■ STUDY MATERIAL ■
Segment Open

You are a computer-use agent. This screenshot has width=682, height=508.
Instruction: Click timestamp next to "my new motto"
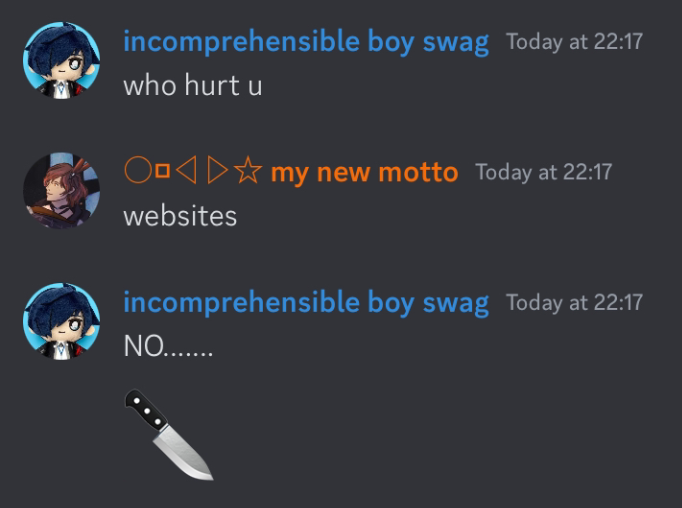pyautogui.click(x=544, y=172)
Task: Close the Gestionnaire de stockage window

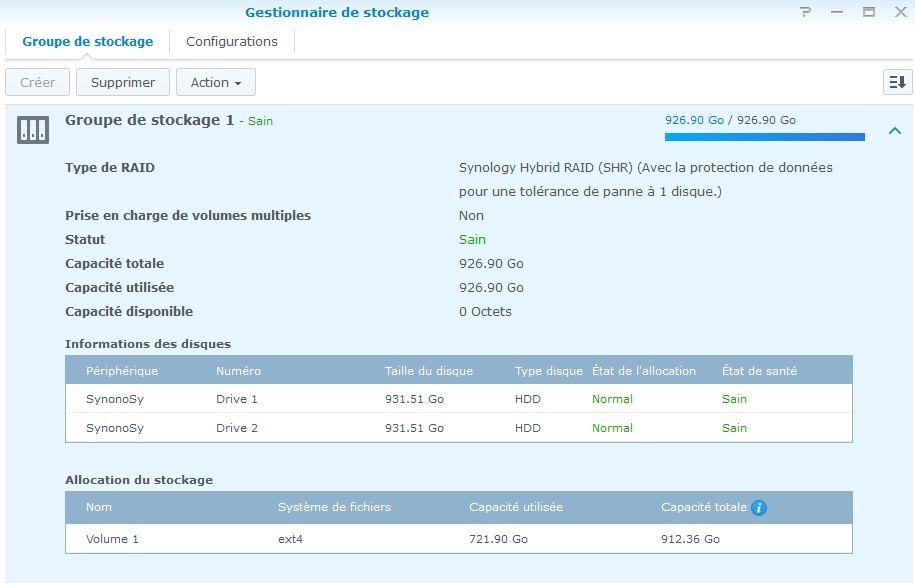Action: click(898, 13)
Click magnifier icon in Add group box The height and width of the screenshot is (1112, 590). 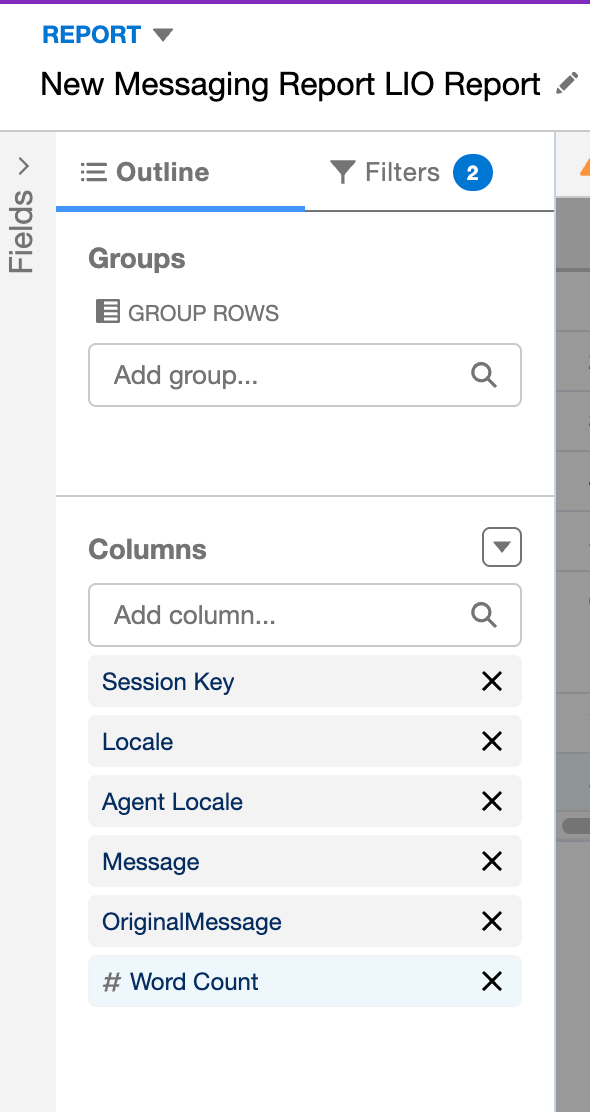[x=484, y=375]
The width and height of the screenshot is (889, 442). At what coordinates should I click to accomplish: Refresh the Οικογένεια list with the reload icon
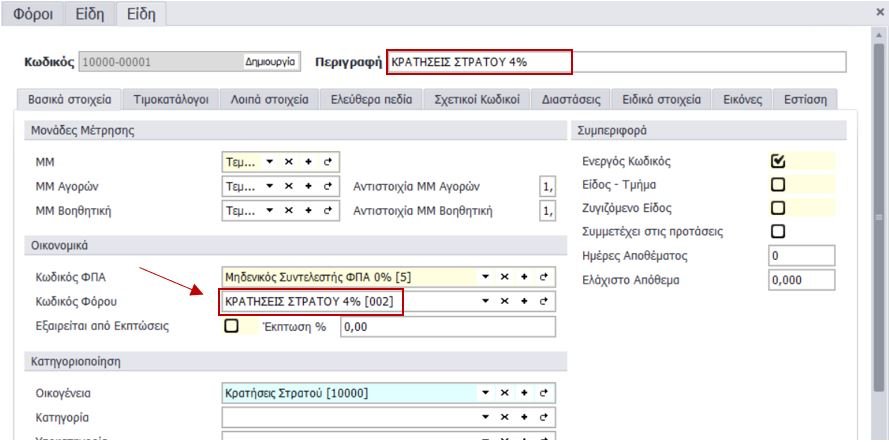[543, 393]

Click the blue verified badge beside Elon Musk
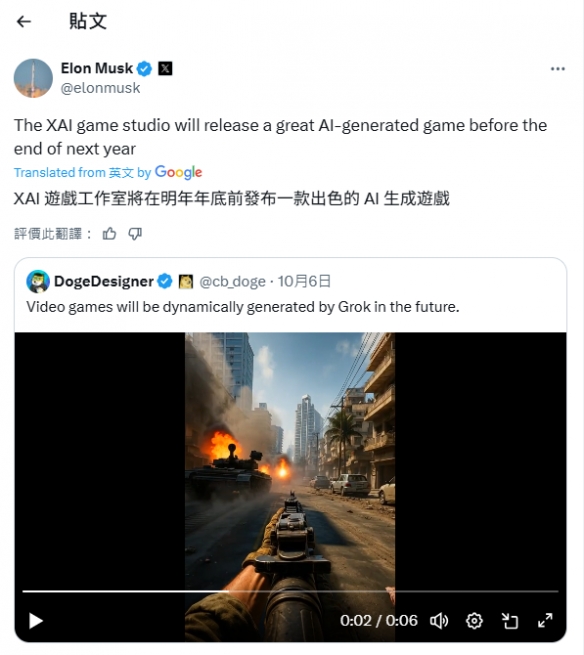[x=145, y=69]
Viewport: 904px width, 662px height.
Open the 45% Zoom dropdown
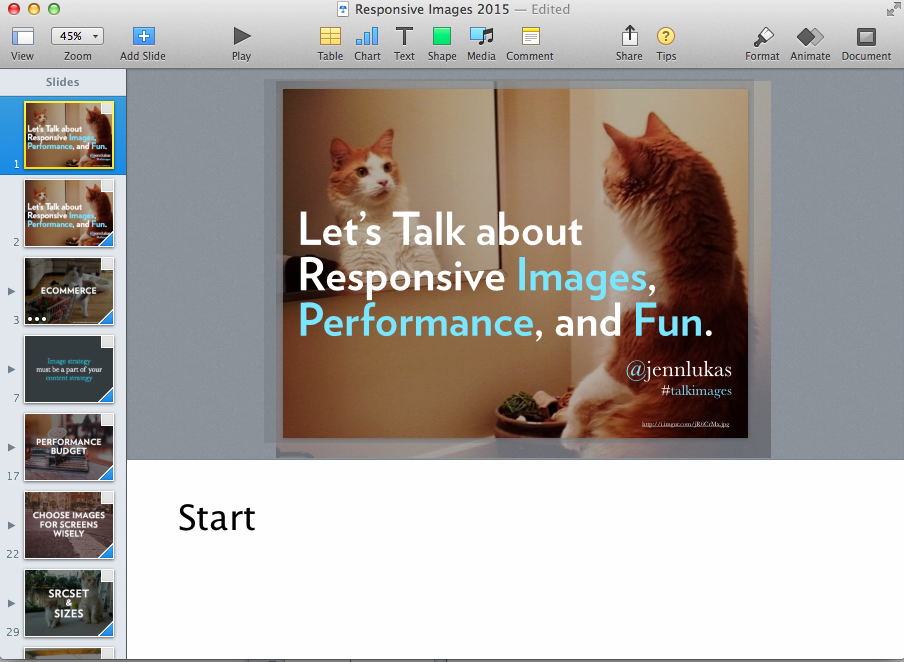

Segment Closed

■ WORK TO COMPLETE ■
Your reply should consist solely of the lines from the line containing "Viewport: 904px width, 662px height." through the last line of the listing, unchanged and free of pictures.

■ RESPONSE AREA ■
Viewport: 904px width, 662px height.
Open the 45% Zoom dropdown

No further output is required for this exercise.